Fbxo45 Binds SPRY Motifs in the Extracellular Domain of N-Cadherin and Regulates Neuron Migration during Brain Development

Several events during the normal development of the mammalian neocortex depend on N-cadherin, including the radial migration of immature projection neurons into the cortical plate. Remarkably, radial migration requires the N-cadherin extracellular domain but not N-cadherin-dependent homophilic cell-cell adhesion, suggesting that other N-cadherin-binding proteins may be involved. We used proximity ligation and affinity purification proteomics to identify N-cadherin-binding proteins. Both screens detected MycBP2 and SPRY domain protein Fbxo45, two components of an intracellular E3 ubiquitin ligase.
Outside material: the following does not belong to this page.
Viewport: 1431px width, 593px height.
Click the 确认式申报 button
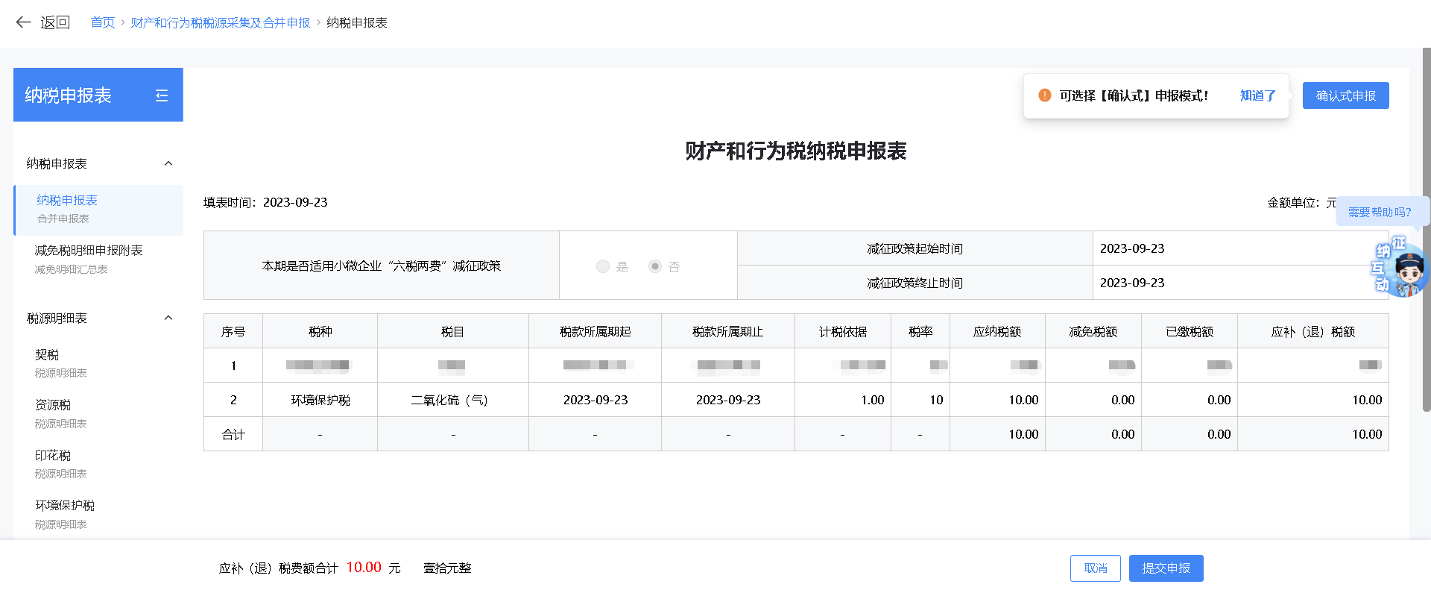1345,95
Fbxo45 appears to be secreted by a nonclassical mechanism, not involving a signal peptide and not requiring transport from the endoplasmic reticulum to the Golgi apparatus. Fbxo45 binding requires N-cadherin SPRY motifs that are not involved in cell-cell adhesion. SPRY mutant N-cadherin does not support radial migration in vivo. Radial migration was similarly inhibited when Fbxo45 expression was suppressed. The results suggest that projection neuron migration requires both Fbxo45 and the binding of Fbxo45 or another protein to SPRY motifs in the extracellular domain of N-cadherin.